● **Exercise directions**
Rewrite only the part of the records that opens with the line containing "ISSN [766, 43]" and closes with the line containing "Being [716, 735]", keeping every request and shifting each coordinate in the answers by -48.
----------
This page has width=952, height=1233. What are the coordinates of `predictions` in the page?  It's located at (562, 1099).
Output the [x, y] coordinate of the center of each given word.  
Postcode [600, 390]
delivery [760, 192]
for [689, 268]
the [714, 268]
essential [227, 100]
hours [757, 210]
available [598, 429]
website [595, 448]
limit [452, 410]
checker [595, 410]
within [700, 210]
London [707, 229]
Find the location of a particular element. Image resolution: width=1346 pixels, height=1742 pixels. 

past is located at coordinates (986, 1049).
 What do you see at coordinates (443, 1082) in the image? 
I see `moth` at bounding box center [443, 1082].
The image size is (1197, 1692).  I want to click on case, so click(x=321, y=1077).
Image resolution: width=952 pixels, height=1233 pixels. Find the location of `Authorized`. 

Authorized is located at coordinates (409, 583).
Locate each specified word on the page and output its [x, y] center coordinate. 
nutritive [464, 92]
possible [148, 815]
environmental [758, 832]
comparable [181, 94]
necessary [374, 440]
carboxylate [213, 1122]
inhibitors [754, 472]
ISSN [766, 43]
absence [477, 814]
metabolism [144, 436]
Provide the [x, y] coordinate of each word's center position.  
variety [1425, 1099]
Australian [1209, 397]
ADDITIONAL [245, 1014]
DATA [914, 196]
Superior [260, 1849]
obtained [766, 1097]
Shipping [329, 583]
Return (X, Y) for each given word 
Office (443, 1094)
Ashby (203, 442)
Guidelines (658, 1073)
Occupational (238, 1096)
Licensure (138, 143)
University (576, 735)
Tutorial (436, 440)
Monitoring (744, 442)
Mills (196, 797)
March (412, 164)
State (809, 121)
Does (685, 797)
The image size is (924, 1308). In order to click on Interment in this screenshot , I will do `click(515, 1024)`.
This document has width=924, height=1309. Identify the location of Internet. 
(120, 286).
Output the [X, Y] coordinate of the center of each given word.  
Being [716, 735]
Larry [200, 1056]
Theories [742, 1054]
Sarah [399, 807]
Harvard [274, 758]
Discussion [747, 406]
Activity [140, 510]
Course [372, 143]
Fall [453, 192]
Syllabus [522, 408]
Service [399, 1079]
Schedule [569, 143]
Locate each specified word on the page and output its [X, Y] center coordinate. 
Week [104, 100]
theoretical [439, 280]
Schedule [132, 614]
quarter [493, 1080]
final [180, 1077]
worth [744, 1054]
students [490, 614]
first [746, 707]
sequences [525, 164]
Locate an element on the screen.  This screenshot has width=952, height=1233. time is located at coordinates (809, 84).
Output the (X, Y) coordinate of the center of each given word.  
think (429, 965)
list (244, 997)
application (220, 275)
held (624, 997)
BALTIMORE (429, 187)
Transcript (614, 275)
----------
● **Problem solution**
ISSN [718, -5]
absence [429, 766]
metabolism [96, 388]
Provide the [x, y] coordinate of each word's center position.  
variety [1377, 1051]
Australian [1161, 349]
ADDITIONAL [197, 966]
DATA [866, 148]
Superior [212, 1801]
obtained [718, 1049]
Shipping [281, 535]
Return (X, Y) for each given word 
Office (395, 1046)
Ashby (155, 394)
Guidelines (610, 1025)
Occupational (190, 1048)
Licensure (90, 95)
University (528, 687)
Tutorial (388, 392)
Monitoring (696, 394)
Mills (148, 749)
March (364, 116)
State (761, 73)
Does (637, 749)
The image size is (924, 1308). In order to click on Interment in this screenshot , I will do `click(467, 976)`.
This document has width=924, height=1309. Identify the location of Internet. 
(72, 238).
Output the [X, Y] coordinate of the center of each given word.  
Being [668, 687]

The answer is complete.